Paired-Damage-seq is a single-cell multiomics sequencing technique for joint analysis of transcriptome with oxidative DNA damage and single-stranded DNA breaks.
Based on in situ labeling with the "base excision repair" proteins, damaged DNA sites, including 8-oxoG, AP sites, nicks and gaps, can be labelled with biotinylated dUTP and enabled the downstream targeted tagmentation with anti-biotin antibodies and protein A-Tn5 fusion protein. As a new member of the "Paired series" multiomics techniques, Paired-Damage-seq is also based on ligation-based combinatorial barcoding (first introduced by SPLiT-seq), offering ultra-high-throughput, cost-effective, single-cell indexing without the requirements for specific instruments.
Using paired transcriptome, we can perform computational "sorting" of cells and analyze the regions most frequently damaged across different cell types and states.
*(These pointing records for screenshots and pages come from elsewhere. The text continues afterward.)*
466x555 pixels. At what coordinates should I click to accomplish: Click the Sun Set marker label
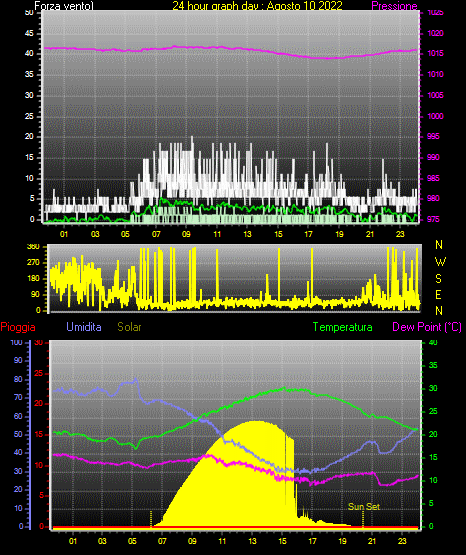point(364,507)
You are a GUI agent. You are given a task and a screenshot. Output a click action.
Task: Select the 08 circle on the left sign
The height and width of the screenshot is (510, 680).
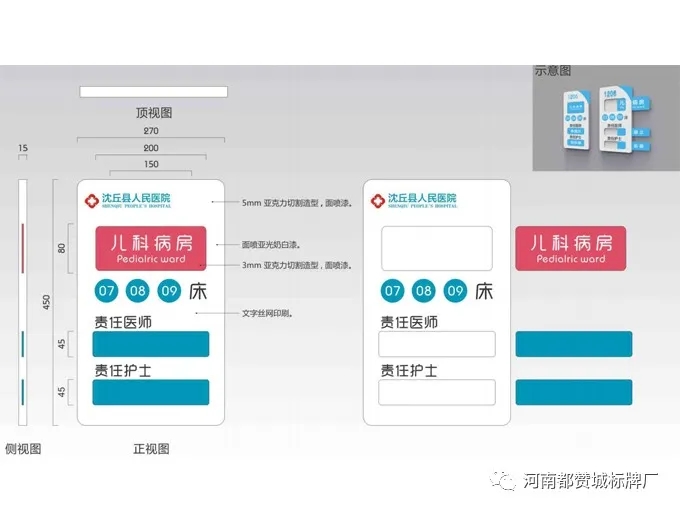139,291
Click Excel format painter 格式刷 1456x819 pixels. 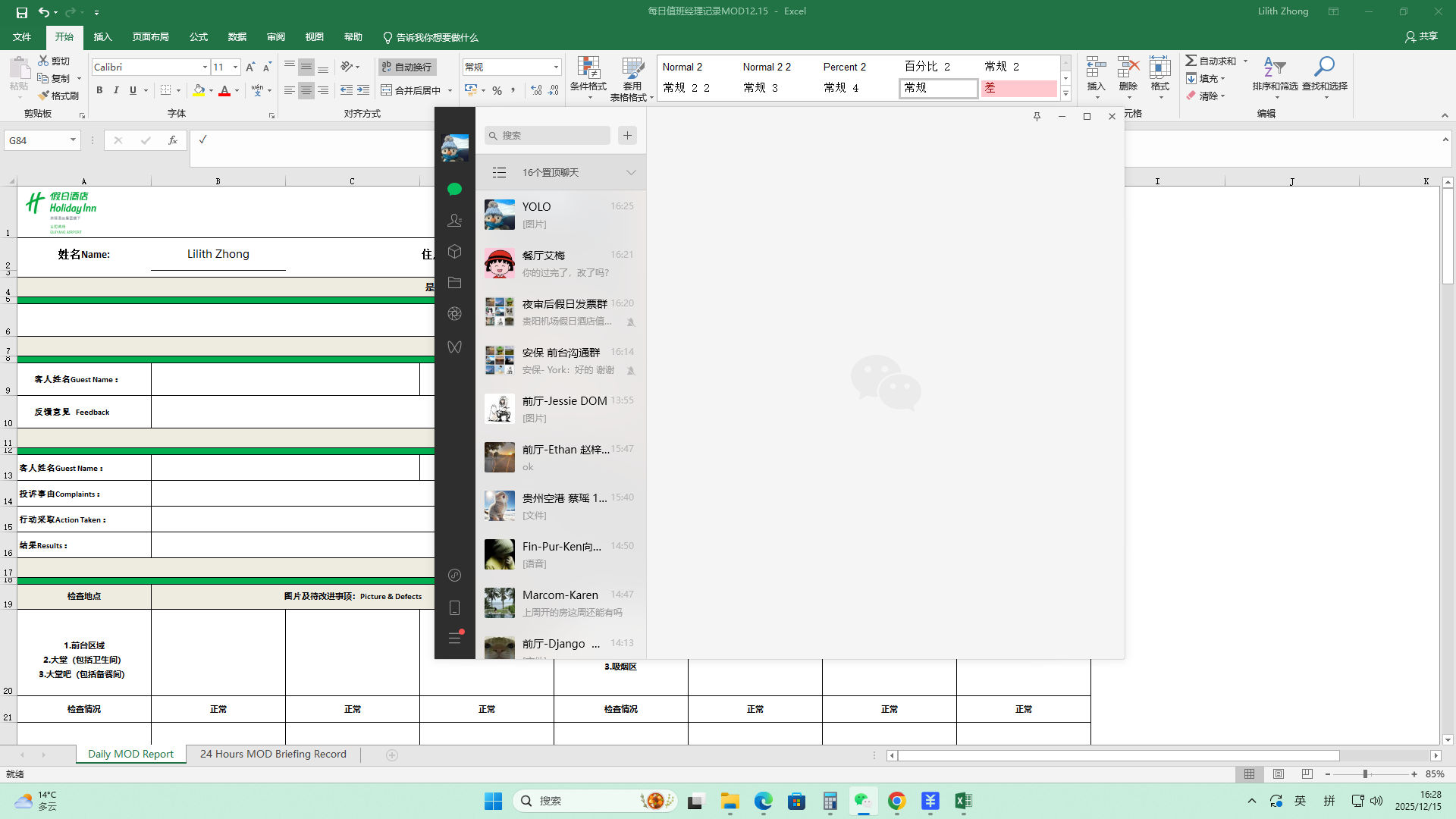58,96
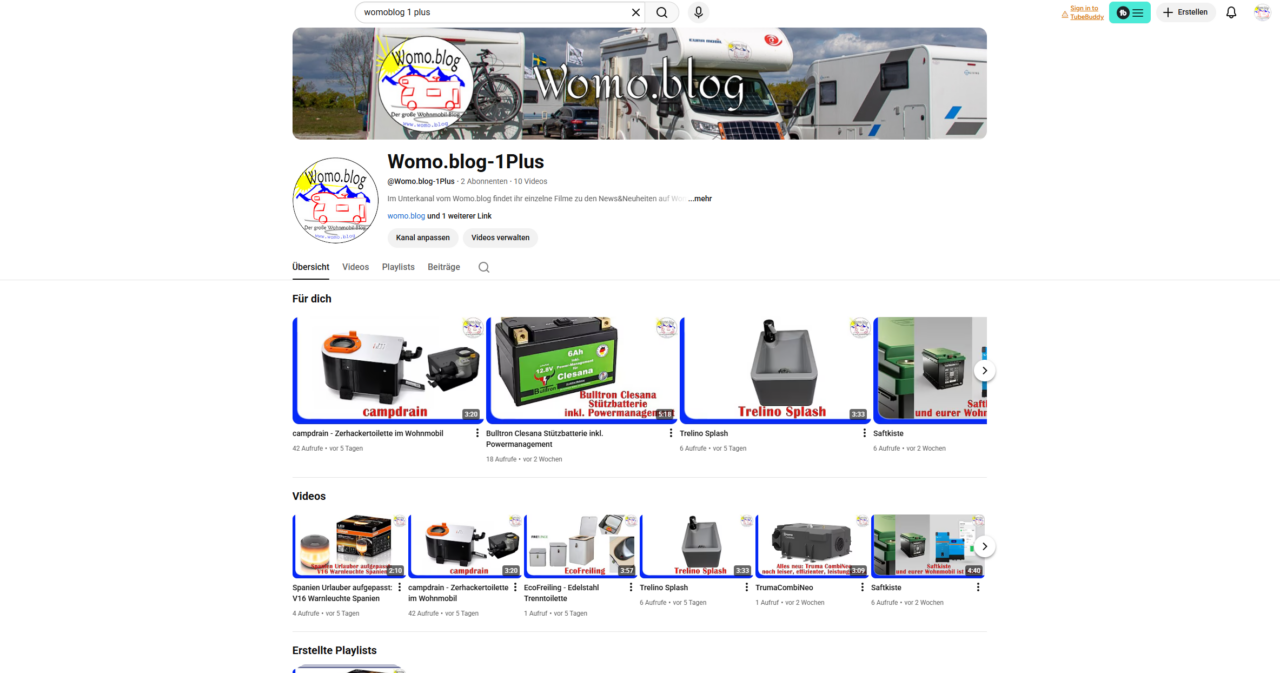Open options for Saftkiste in Videos row
The height and width of the screenshot is (673, 1280).
click(978, 587)
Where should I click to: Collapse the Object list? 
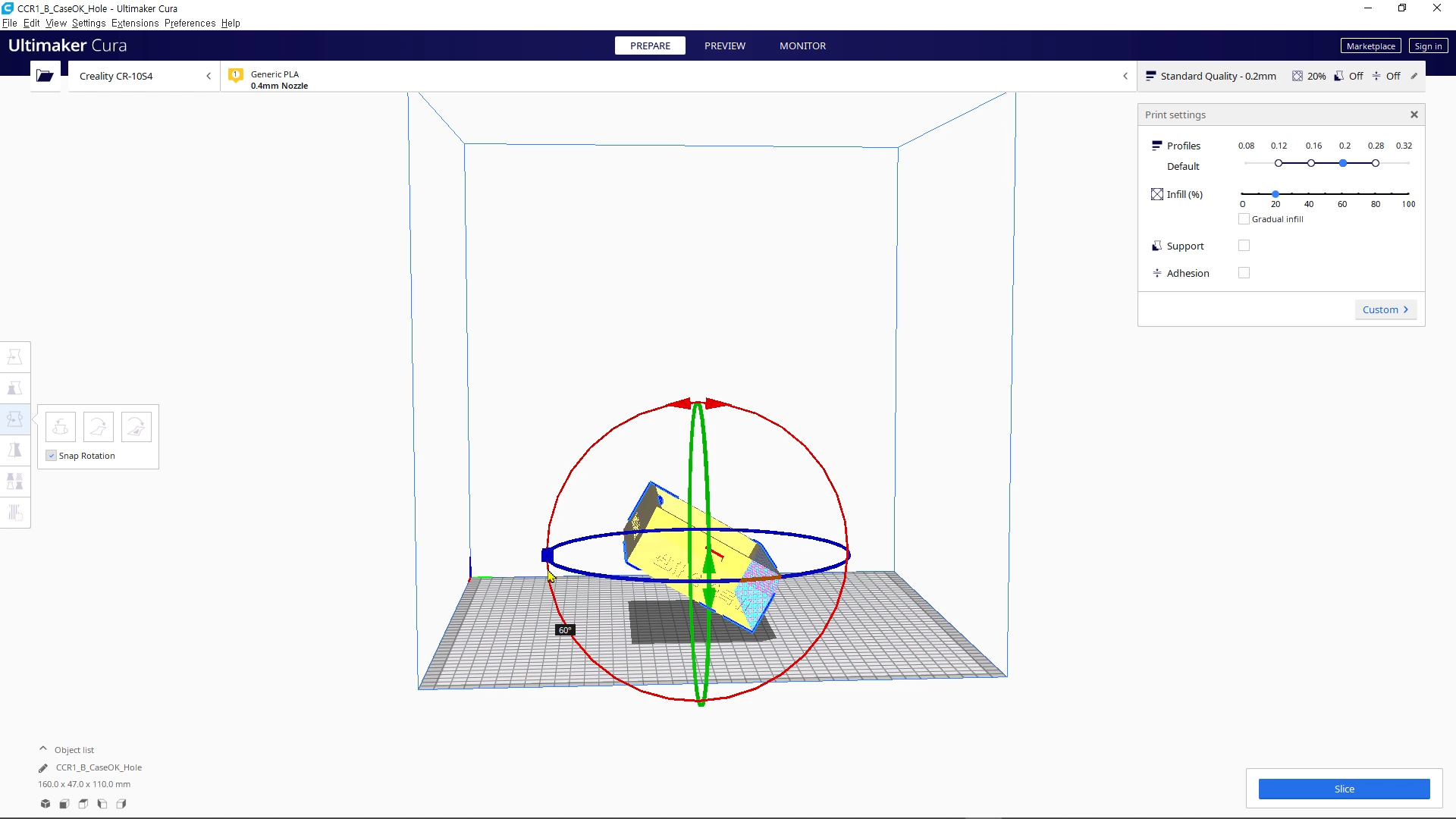coord(43,749)
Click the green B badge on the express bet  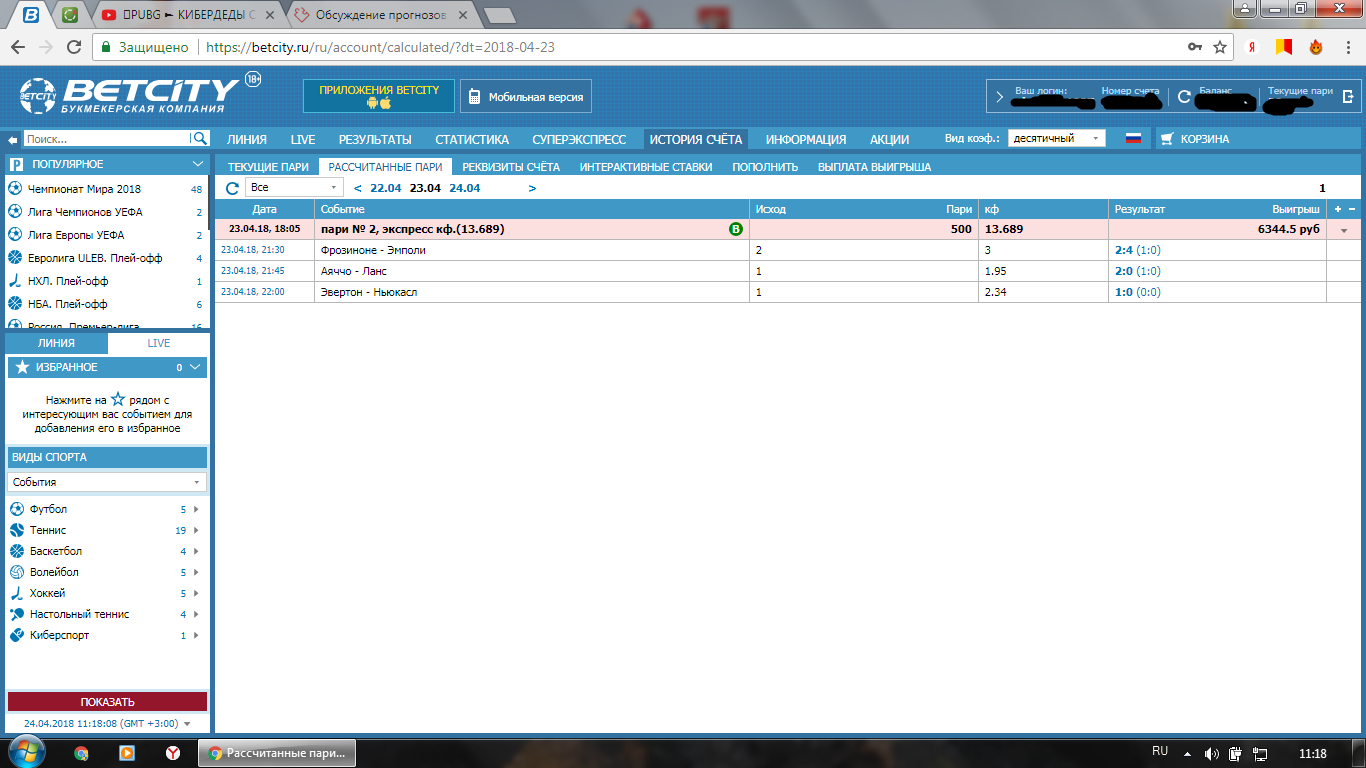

Such selective genome vulnerability displays associations with loss of epigenetic memory over time, and could contribute to disease risks.
We used customized barcodes designs and the codes here are specifically for pre-processing of Paired-Damage-seq datasets. If you are using different sets of barcodes sequences, you may need to prepare your own barcode whitelist files.
The codes and barcodes whitelist files used for analysis of Paired-Damage-seq were organized into four parts.
- The pre-processing pipeline to extract cell barcodes, map to reference genome, and generate RNA cell-to-gene count matrix.
- The codes for analysis of HeLa Paired-Damage-seq datasets.
- The codes for analysis of mouse brain Paired-Damage-seq datasets.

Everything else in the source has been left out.